** Work order 1 **
In the review of the Alien movies, what is the name of the little girl Ripley adopts in the second film?
** Work order 2 **
Transcribe the stretch of the Alien movies review from "The first movie" through "be thankful for.".
** Work order 3 **
Go on with the review of the Alien movies from the point where it stops.
*** Reading text Section Begins ***
The first movie - Alien - was a bit slow, predictable to begin with, but altogether a pretty good movie, hands-down. Sigourney Weaver played a most excellent part in this as the 'damsel-in-distress', gone bad! Though her wardrobe choice for a space-age setting was left little to be thankful for.
The second - Aliens - was a little better, having established the enemy and that it would be unrelenting in its pursuit of universal domination - isn't that theme a bit used by now? However, as Ripley had a whole marine team to aid her in flushing out a 'possible' (pfft, please) Alien incursion it made it a little bit easier for her. In the sense that she did relatively nothing all the movie long. Not that that's a complaint, Sig really needs to sit on her bum and earn cash... *cough cough*. So the story was a bit better, having a massive army of seemingly never-ending waves of aliens... shouldn't there have been an alien limit? Has anyone ever counted the number of aliens and compared it to the number of colonists stated, I would, but I'm not sad enough...yet. It ended pretty well too - she got her new-age marine toy-boy from a time when she should've been dead and she also 'adopted' the cute little girl Newt.
*** Reading text Section Ends ***
*** Material supplied Section Begins ***
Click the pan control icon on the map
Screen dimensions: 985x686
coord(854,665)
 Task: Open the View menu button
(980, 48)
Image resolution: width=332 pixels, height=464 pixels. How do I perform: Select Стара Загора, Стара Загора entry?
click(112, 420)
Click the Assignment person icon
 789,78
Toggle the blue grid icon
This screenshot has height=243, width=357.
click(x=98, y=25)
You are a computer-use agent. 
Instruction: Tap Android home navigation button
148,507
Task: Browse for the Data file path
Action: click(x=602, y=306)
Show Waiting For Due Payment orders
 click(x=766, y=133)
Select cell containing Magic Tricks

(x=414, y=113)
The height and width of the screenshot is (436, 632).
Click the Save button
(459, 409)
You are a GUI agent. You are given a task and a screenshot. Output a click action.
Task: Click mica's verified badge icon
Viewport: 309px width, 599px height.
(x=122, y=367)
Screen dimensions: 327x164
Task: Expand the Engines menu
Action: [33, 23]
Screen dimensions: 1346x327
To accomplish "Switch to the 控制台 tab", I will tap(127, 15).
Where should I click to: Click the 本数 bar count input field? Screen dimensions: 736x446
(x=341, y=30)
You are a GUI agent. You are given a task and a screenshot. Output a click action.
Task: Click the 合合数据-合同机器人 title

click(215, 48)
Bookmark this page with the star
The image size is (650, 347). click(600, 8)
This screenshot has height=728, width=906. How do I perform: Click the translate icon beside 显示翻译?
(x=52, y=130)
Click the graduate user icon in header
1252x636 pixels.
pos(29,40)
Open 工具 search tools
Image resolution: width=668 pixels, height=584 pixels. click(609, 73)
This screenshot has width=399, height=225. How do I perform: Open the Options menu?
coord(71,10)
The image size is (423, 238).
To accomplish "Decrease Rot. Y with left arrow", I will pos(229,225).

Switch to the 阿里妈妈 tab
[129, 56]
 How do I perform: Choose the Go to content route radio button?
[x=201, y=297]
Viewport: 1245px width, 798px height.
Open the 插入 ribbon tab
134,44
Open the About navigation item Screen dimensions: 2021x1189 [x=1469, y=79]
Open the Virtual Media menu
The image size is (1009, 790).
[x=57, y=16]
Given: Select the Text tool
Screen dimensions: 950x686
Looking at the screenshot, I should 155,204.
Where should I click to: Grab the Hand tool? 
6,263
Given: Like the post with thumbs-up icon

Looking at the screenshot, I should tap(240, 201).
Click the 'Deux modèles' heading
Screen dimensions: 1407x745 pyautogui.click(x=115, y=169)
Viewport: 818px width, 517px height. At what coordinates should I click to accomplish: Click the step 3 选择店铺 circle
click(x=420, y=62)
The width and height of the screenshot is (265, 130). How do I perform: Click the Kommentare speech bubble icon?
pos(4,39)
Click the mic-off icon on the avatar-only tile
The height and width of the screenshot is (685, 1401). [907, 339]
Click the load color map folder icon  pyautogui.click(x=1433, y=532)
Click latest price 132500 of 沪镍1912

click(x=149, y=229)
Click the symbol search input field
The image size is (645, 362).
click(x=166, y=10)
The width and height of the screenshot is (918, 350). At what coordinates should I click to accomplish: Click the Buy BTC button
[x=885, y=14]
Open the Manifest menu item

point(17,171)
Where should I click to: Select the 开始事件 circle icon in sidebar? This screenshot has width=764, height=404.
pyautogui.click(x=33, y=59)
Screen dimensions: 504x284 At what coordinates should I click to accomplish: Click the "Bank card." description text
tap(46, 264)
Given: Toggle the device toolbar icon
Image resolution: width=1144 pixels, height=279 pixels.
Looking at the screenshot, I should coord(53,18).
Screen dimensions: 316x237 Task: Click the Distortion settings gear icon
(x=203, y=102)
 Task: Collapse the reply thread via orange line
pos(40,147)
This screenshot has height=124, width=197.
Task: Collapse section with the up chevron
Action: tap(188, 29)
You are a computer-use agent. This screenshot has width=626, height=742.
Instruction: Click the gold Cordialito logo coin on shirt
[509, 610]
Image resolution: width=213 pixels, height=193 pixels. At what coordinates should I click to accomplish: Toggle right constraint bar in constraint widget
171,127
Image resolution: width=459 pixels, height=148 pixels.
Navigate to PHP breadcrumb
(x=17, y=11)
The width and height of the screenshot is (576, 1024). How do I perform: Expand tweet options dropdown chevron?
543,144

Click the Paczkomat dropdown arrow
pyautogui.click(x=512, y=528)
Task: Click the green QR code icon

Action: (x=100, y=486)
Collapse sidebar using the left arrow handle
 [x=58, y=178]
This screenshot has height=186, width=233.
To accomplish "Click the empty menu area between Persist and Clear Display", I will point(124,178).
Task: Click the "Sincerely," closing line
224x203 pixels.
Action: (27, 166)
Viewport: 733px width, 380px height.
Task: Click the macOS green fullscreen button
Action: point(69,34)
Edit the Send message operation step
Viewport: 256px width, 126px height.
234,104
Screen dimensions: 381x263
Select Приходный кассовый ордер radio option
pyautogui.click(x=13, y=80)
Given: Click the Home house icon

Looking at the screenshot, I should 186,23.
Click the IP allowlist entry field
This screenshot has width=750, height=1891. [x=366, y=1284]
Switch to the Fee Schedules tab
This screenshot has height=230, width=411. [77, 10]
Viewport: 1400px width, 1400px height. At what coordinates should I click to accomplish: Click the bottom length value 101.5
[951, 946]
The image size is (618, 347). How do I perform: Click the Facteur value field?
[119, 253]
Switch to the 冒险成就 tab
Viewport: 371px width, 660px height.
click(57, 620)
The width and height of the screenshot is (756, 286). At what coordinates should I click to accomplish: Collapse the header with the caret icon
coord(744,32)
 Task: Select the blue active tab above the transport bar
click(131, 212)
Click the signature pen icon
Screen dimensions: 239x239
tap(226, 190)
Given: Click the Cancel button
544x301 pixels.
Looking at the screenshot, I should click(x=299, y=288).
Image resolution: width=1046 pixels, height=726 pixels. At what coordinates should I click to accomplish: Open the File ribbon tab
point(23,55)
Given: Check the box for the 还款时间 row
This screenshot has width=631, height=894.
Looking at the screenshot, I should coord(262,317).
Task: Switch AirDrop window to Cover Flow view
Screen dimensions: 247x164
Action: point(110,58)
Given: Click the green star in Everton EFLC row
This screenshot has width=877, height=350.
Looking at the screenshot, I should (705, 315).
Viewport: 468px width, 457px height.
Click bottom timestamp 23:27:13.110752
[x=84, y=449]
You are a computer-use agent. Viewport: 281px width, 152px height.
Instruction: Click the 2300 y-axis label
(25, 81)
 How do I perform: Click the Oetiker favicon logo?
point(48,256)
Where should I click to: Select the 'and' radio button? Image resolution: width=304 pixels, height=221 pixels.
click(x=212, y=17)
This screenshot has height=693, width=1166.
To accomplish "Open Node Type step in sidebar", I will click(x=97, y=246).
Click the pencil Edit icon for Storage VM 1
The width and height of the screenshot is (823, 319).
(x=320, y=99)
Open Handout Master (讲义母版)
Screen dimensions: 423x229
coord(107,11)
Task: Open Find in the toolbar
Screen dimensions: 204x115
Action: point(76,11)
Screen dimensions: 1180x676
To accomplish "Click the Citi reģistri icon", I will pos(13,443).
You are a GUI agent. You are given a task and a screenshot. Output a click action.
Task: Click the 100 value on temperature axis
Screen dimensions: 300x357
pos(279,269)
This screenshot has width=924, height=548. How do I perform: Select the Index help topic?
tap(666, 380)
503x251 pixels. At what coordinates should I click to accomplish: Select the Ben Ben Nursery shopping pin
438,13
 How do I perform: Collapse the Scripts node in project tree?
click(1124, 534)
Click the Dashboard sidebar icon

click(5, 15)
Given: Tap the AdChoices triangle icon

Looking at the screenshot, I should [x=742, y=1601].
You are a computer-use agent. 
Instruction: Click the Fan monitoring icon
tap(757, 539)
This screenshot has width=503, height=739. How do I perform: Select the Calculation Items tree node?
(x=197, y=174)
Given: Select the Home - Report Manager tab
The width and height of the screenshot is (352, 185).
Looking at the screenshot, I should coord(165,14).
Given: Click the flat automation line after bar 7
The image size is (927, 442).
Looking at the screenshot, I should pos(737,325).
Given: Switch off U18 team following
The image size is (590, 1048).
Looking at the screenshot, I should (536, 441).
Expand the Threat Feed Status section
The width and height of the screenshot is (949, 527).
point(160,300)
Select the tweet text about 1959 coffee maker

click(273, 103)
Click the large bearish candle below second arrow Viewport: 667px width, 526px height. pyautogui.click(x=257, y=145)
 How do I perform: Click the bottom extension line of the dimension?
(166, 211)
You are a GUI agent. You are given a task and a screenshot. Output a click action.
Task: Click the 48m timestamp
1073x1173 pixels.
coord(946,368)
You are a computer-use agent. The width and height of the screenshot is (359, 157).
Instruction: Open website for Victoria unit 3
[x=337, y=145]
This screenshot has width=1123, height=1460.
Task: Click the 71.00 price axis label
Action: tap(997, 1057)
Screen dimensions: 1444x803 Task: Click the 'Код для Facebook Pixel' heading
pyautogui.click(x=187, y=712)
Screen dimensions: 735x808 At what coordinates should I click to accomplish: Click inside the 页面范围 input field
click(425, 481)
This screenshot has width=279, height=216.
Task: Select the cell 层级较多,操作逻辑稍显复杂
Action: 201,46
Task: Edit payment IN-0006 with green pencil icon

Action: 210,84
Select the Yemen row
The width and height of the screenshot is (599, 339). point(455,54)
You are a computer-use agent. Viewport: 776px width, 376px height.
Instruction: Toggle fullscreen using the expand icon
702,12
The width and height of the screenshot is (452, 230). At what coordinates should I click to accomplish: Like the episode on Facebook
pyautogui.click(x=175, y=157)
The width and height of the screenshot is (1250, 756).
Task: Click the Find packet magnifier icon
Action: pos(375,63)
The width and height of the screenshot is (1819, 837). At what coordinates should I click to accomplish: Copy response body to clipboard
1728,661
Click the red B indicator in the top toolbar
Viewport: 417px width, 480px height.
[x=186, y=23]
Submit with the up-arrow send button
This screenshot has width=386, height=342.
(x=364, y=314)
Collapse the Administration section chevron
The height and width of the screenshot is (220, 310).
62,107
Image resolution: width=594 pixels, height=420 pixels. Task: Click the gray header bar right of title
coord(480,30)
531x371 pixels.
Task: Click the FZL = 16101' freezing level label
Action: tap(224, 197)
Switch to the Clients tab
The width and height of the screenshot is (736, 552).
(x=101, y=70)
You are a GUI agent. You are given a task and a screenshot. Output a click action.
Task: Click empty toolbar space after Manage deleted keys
*** Material supplied Section Ends ***
** Expected answer 1 **
Newt.

** Expected answer 2 **
The first movie - Alien - was a bit slow, predictable to begin with, but altogether a pretty good movie, hands-down. Sigourney Weaver played a most excellent part in this as the 'damsel-in-distress', gone bad! Though her wardrobe choice for a space-age setting was left little to be thankful for.

** Expected answer 3 **
It was such a shame the survivors didn't make it to Alien 3 (did the titlists just have a day off or something?), oh wait, no...one did. Who was it? Wait, don't tell me, I've got it... Sig! Earning more than my parents combined in a year by sitting and moaning that she didn't get her favourite shampoo...Lordy, Lordy. This one took it back to the fear factor, what happens when you don't have space-age technology? You burn the buggers. Where? In a huge industrial sized incinerator...handy that was there, huh? They couldn't have made the prison facility on a farming planet could they? No, the indestructible woman just has to get a fighting chance. You'd have thought that she would've had a mental break-down by the third film huh? Anyway, back to the non-rant part of this review, they did good, all those rapists and murderers - saving all of humanity at the cost of their lives. Who does that? No one, thats who. And can I just ask how can an alien be frozen one second and the next its just all foamed up? I mean they die from fire and heat, so, wouldn't the cold at least affect them somehow? But she eventually dies - after the introduction to the mind and designer behind the robots...how could he still be living? How does she die? Well, she has a queen alien burst out her chest just as she's flying dramatically to her molten metallic doom. Yet they still manage to get DNA for cloning. HOW???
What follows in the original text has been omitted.